Spencer Klein, chair of the RUSA Legislative Affairs committee, said Tent State originally began as a protest against cuts in funding for higher education and has expanded to incorporate other student and community organizations concerned with different issues.

“It has become a broader event for organizations of all varieties to recruit and disseminate their messages,” said Klein, a School of Arts and Sciences junior.

Klein said the legislative tent helps register students to vote or call and write to their legislators.

“The legislative tent is centered around essentially any legislation we want students to contact their legislators about,” he said.

Natalie Sowinski, a RUSA senator at-large, said one of the goals of the United Students Against Sweatshops is to get the University to disaffiliate with the Fair Labor Association.

USAS is scheduled to meet with University President Richard L. McCormick today to find out whether the University will disaffiliate, said Sowinski, a School of Arts and Sciences sophomore.

Sowinski said companies like Nike, with “notorious track records” for labor violations, are signed onto the FLA, raising concerns that the FLA may be “turning a blind eye to labor violations.”

The University supports both the FLA and the Worker’s Rights Consortium, but USAS hopes to solely support the WRC, she said.

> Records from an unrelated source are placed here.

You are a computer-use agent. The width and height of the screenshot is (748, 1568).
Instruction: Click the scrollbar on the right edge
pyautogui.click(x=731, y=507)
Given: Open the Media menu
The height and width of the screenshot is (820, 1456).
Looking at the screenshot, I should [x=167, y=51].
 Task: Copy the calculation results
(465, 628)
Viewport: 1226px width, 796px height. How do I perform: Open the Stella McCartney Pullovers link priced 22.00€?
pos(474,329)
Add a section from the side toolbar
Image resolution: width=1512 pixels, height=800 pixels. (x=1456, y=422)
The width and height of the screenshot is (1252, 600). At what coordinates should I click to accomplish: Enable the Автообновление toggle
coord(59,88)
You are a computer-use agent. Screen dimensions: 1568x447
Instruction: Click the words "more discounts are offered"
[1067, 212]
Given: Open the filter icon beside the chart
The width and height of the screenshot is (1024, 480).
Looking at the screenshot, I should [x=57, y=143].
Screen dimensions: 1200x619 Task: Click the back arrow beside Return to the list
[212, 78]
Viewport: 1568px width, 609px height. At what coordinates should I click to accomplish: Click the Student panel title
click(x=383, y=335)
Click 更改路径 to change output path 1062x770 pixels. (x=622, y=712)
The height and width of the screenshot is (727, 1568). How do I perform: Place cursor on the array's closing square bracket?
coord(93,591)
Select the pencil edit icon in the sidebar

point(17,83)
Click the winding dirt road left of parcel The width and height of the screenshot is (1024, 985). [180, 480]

In addition to a variety of organizations, Tent State also featured a number of workshops, like the “Ask a Feminist Panel,” or “Reproductive Rights.”

Marjorie Fine, principal consultant and trainer at The Linchpin Campaign, held a workshop on Wednesday on how to fundraise more effectively.

Fine gave tips on how to be efficient in fundraising money and increasing donations to about 40 students in Tent State’s “Town Hall” in a central long, white tent adjacent to College Avenue.

“Get over the fear and panic of talking about money. … Write a strong letter and tell them you’ll call them, don’t make them call you,” she said. “Put the burden on yourself, not them.”

Fine said students should take a prospective donor out to lunch or coffee to discuss the donation, but she reminded attendees to keep in mind that it is business.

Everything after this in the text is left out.